All those things are actually happening as we speak, but we don’t see them, or feel them, because of lockdowns and protections that have been put in place… but will be lifted soon.
Bitcoin is the new gold
Companies have been buying Bitcoin largely because they know this. As it stands, the world is on the brink of a huge recession, and we’ll see it unfold sooner rather than later. While that doesn’t mean the economy will inevitably shatter.
From the above, governments still can do a lot to minimize the impact – having an impending recession doesn’t precisely fill people with hope and trust in fiat currencies.
So they turn to values as a way to hedge their bets. They buy precious metals. They stockpile goods. And, in 2020, they also buy Bitcoin – a largely speculative virtual currency that many have predicted will withstand a recession.
That’s why companies are investing. It’s not because the Bitcoin future is coming, but because they believe Bitcoin will hold its value better than the USD in case of a recession. And they may be right, or they may be wrong – but the risk is worth taking nonetheless.
Should I run and invest, then?
Hold on, you should first slow down a bit.
Investing right now might be a good move. Or it might be a bad one. Investing six months ago would’ve been a brilliant move, but then again hindsight is 20/20.
How the Bitcoin market develops from here on isn’t clear, because it depends largely on how those huge companies act in the future. As long as they keep holding, and investing into, Bitcoin tokens, the price should remain stable and even go higher.
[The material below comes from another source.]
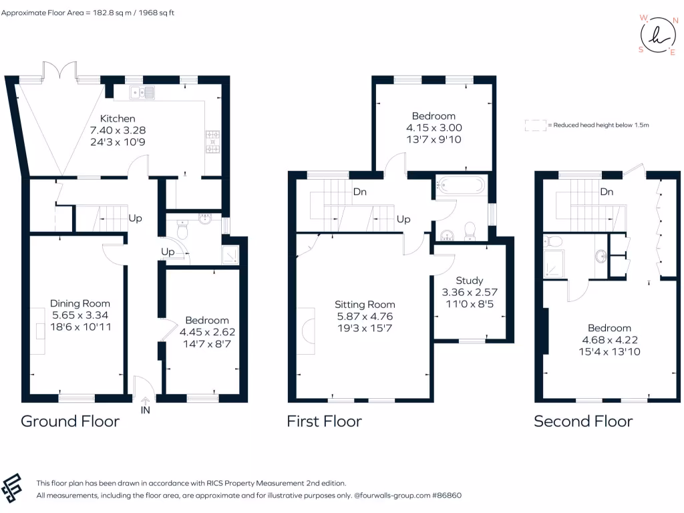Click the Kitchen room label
click(118, 119)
But as soon as one of these companies decide to cash out? A huge influx of offer vs stagnant demand will spell a price crash. On top of that, this price crash happening is a matter of when rather than if – because it will happen.
However, we don’t know when. It could take two years. Or it might happen next week.
Shall you invest in Bitcoin right now, then, you should see it as playing the lottery. Variables entirely outside of your control will dictate whether you win or lose, and every day you’ll face the question of whether you want to jump off the ship now, or risk another day.
You may win big. But you may also lose big, if you are nit timing the market.